Glaucoma is one of the most common age-related eye diseases. Affecting about 3 million Americans, the condition is the second-leading cause of blindness worldwide, according to the Centers for Disease Control and Prevention.1 While there are several types of glaucoma, the most common kind in the U.S. is open-angle glaucoma.2
So, what is it? “Glaucoma is a disease where the optic nerve — the main nerve that connects the eyeball to the brain — thins over time,” says Amy Zhang, M.D, a glaucoma specialist at Kellogg Eye Center at the University of Michigan. The optic nerve is located in the back of the eye. It acts as a communication channel between the eyes and the brain. As the thinning of the nerve increases, certain areas of vision are lost.
Doctors check for the risk of glaucoma by testing eye pressure. Elevated eye pressure can contribute to the thinning that damages the optic nerve, according to the National Eye Institute.3 Having high eye pressure doesn’t automatically mean you have glaucoma, but it’s one sign there is an increased risk of developing the disease.
The problem is that glaucoma often flies under the radar until it’s too late. Here’s what everyone needs to know about the sight-stealing disease and what you can do to keep eyes healthy as you age.
1. There are no early signs of glaucoma
“Patients don’t have any symptoms until the disease has progressed,” says Meenakshi Chaku, M.D., a glaucoma specialist at Loyola Medicine in Chicago. Early on, there may be a loss of contrast sensitivity or diminished periphery (side) vision, but those changes are not obvious right away. It takes significant peripheral vision loss to notice that something is wrong, she says.
Patients start to notice problems when the disease advances and starts to affect normal activities, says Dr. Chaku. Some may say that they can’t see the golf ball in certain areas of their vision while golfing. Others report that they can’t see to the side but assume it’s a problem with their glasses. Some may suffer an accident or fall because they didn’t see something coming at them from the side.
2. Everyone is at risk for glaucoma, not just older adults
It’s true that glaucoma becomes more common with age. But there are other factors that make the disease more likely to develop, says Dr. Chaku. Those include:
- Having a first-degree relative with glaucoma, especially if they were diagnosed at a younger age
- Being older than 60, especially if you are Hispanic/Latino
- Being African American and over the age of 40
- Taking long-term prescription corticosteroids (topical or oral)
- Having suffered a traumatic eye injury
- Having extreme nearsightedness or farsightedness
3. Only a comprehensive exam can screen for glaucoma
All UnitedHealthcare Vision providers are required to provide a comprehensive eye examination. This will often include the dilation of the pupil. In some cases, the provider may use a wide-angle image of the retina that may not require pupil dilation. The comprehensive exam includes the screening for glaucoma.
Because the risk of eye diseases, including glaucoma, increases with age, doctors recommend getting a comprehensive dilated exam every 1 or 2 years after age 40.4
When your eyes are dilated, your vision will become blurry for a few hours, so be sure to plan the exam for a day or time when that won’t be a problem.

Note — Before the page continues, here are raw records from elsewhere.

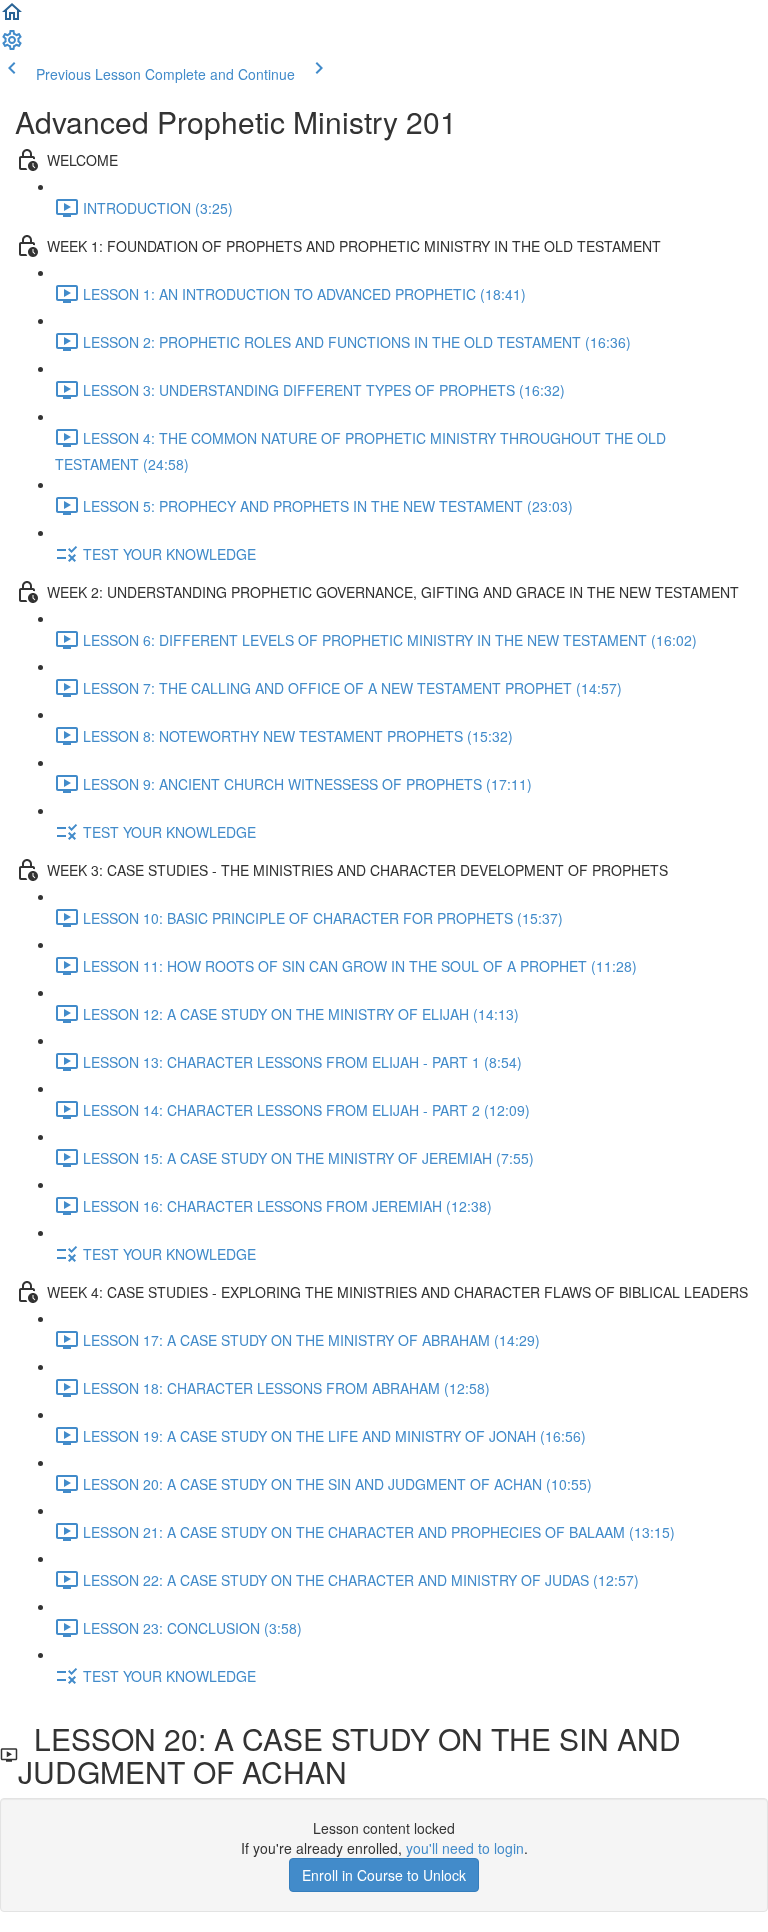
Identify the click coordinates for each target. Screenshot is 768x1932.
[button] (12, 18)
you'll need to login (465, 1848)
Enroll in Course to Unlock (384, 1875)
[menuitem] (12, 46)
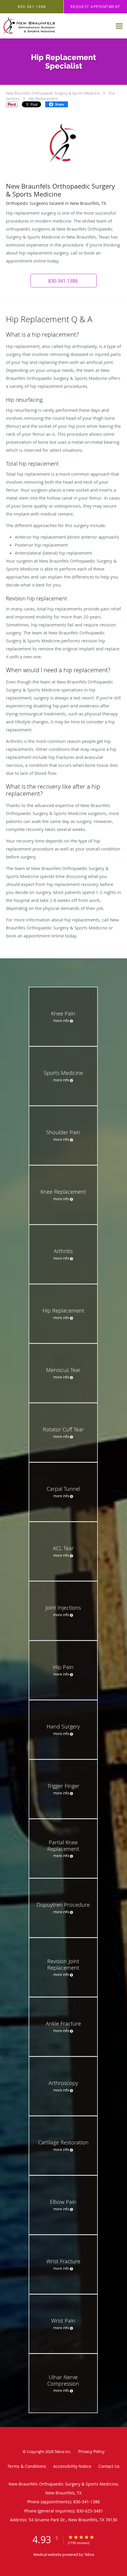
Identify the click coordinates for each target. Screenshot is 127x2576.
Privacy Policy (91, 2451)
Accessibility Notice (72, 2466)
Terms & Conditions (26, 2466)
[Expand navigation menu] (119, 25)
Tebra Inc (62, 2451)
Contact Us (109, 2466)
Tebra (89, 2554)
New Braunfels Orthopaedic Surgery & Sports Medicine (53, 93)
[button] (63, 280)
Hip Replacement (43, 98)
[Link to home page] (56, 26)
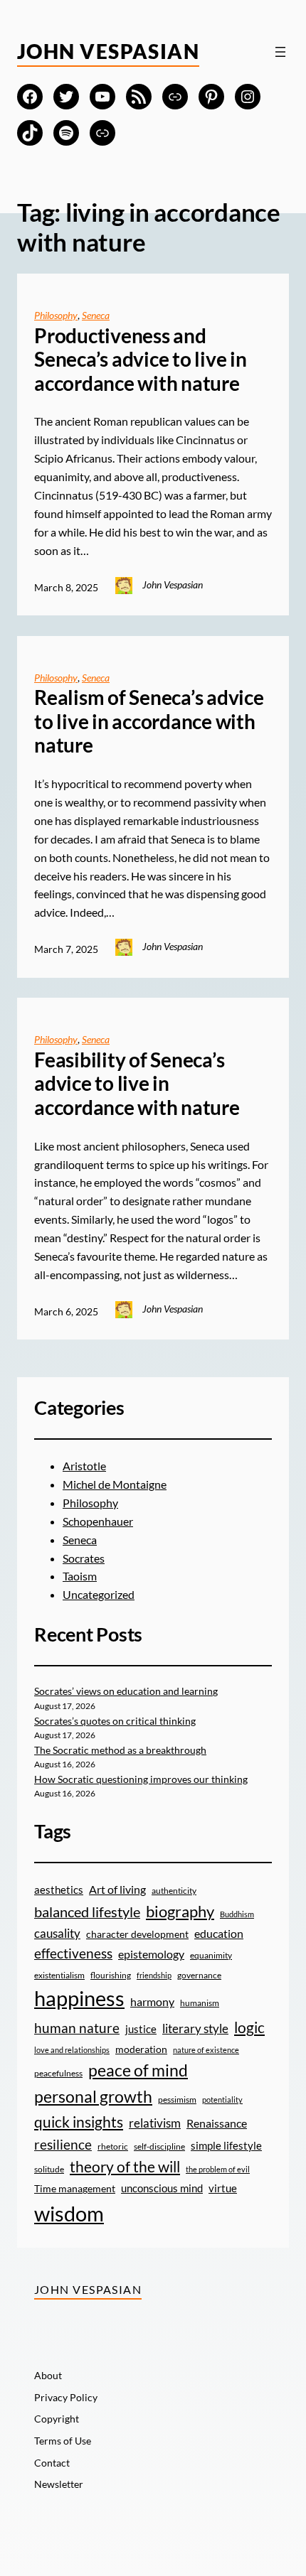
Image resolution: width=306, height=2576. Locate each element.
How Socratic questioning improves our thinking (141, 1779)
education (218, 1933)
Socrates (84, 1558)
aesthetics (58, 1889)
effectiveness (73, 1953)
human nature (77, 2028)
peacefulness (58, 2073)
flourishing (110, 1975)
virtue (223, 2188)
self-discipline (159, 2146)
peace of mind (138, 2070)
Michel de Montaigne (115, 1484)
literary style (195, 2028)
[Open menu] (280, 51)
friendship (154, 1975)
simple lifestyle (226, 2145)
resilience (63, 2144)
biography (180, 1911)
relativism (155, 2123)
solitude (49, 2169)
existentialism (59, 1975)
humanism (199, 2003)
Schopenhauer (98, 1521)
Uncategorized (98, 1594)
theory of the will (125, 2166)
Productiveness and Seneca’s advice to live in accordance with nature (140, 359)
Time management (74, 2188)
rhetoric (112, 2146)
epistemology (151, 1954)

The eye doctor will check your vision and the pressure in each eye and do a full exam. They will ask about family history and evaluate risk factors to determine whether additional testing is needed, adds Dr. Chaku.
4. Detecting glaucoma early can save your sight
“Glaucoma causes irreversible blindness. But if diagnosed early, we can prevent that damage from happening and prevent vision loss,” Dr. Zhang says. Unfortunately, if the optic nerve is already significantly damaged, it can’t be repaired, which is why getting screened is so important.

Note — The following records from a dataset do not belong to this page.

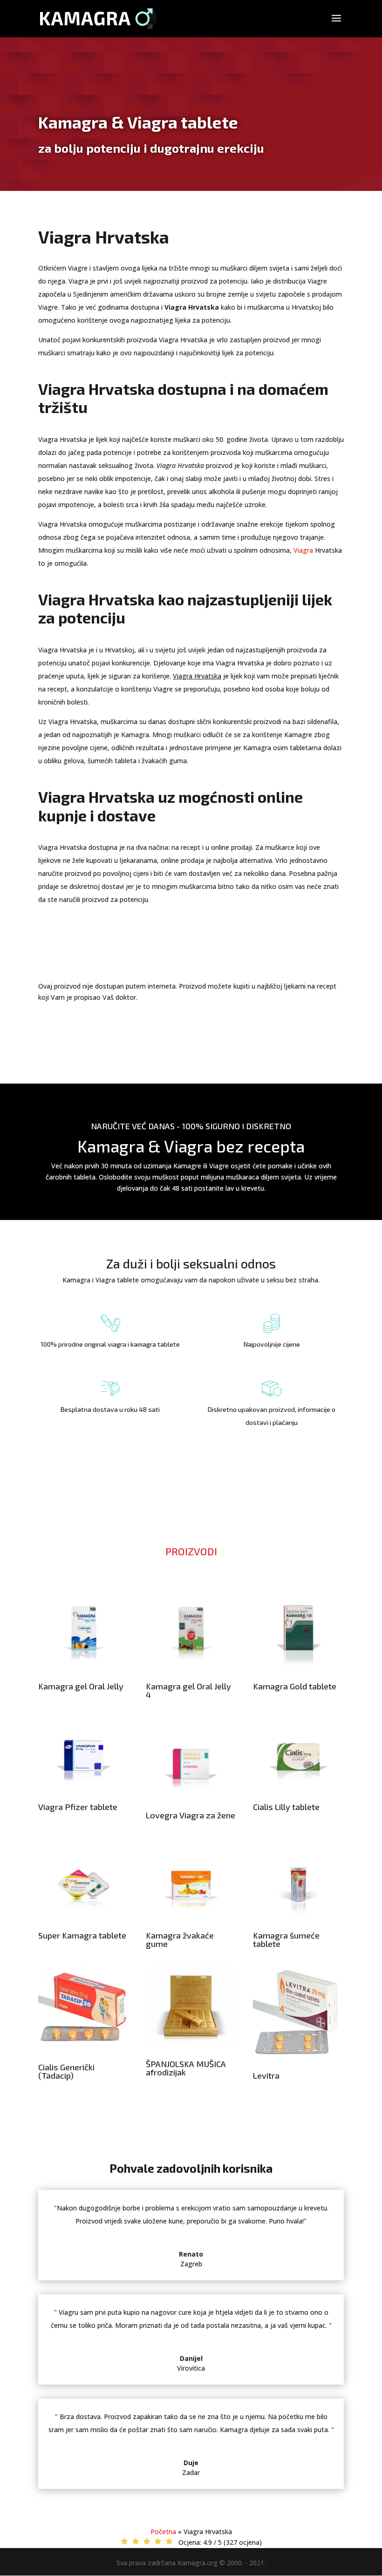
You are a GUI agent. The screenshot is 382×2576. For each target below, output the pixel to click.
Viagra (303, 550)
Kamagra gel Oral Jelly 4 (188, 1690)
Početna (163, 2531)
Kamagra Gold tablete (294, 1686)
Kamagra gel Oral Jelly (80, 1686)
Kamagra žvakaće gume (180, 1939)
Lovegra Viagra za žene (190, 1815)
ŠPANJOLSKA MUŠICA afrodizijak (186, 2068)
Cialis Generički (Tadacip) (66, 2071)
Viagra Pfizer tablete (77, 1807)
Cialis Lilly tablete (286, 1807)
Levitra (266, 2075)
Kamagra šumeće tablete (286, 1939)
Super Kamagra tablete (82, 1935)
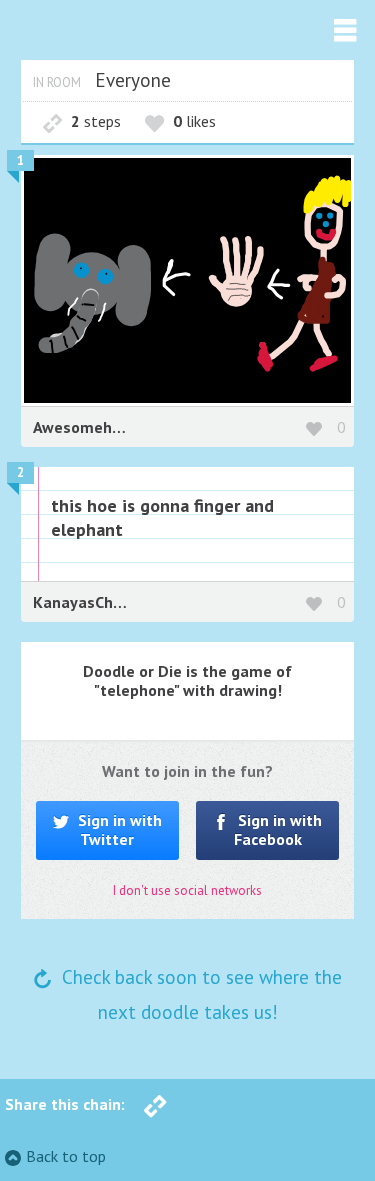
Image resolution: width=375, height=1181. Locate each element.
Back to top (66, 1156)
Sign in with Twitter (118, 829)
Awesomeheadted (98, 427)
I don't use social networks (187, 890)
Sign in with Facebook (278, 829)
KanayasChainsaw (98, 602)
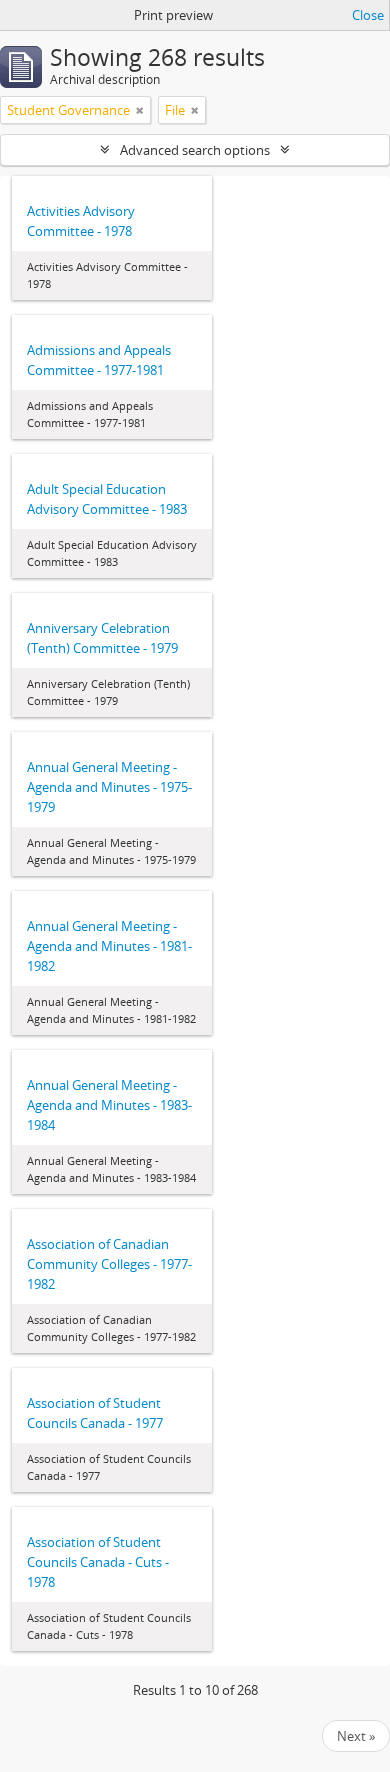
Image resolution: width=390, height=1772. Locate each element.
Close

5. There have been many medical advances in glaucoma treatment
The goal of most glaucoma treatments is to lower the patient’s eye pressure, which can be done in several ways, such as with medicated eye drops and/or laser treatments. Selective laser trabeculoplasty uses a low-level laser to drain fluid out of the eye to lower its pressure. It has become a first-line treatment, according to the Glaucoma Research Foundation.5 Done in an outpatient setting, the procedure typically takes 5 to 10 minutes.
“There is a huge innovation right now in glaucoma treatment. We have so many options for patients that we didn’t have before,” Dr. Chaku says. For instance, glaucoma surgery used to be a significant procedure. But now there is minimally invasive glaucoma surgery (MIGS). That’s a group of procedures that use smaller incisions with a better safety profile to help control the pressure in the eye. If you have cataracts, you can also undergo a MIGS procedure for glaucoma at the same time as cataract surgery, something that wasn’t previously possible.
“It’s an exciting time to be working with glaucoma patients,” Dr. Chaku says.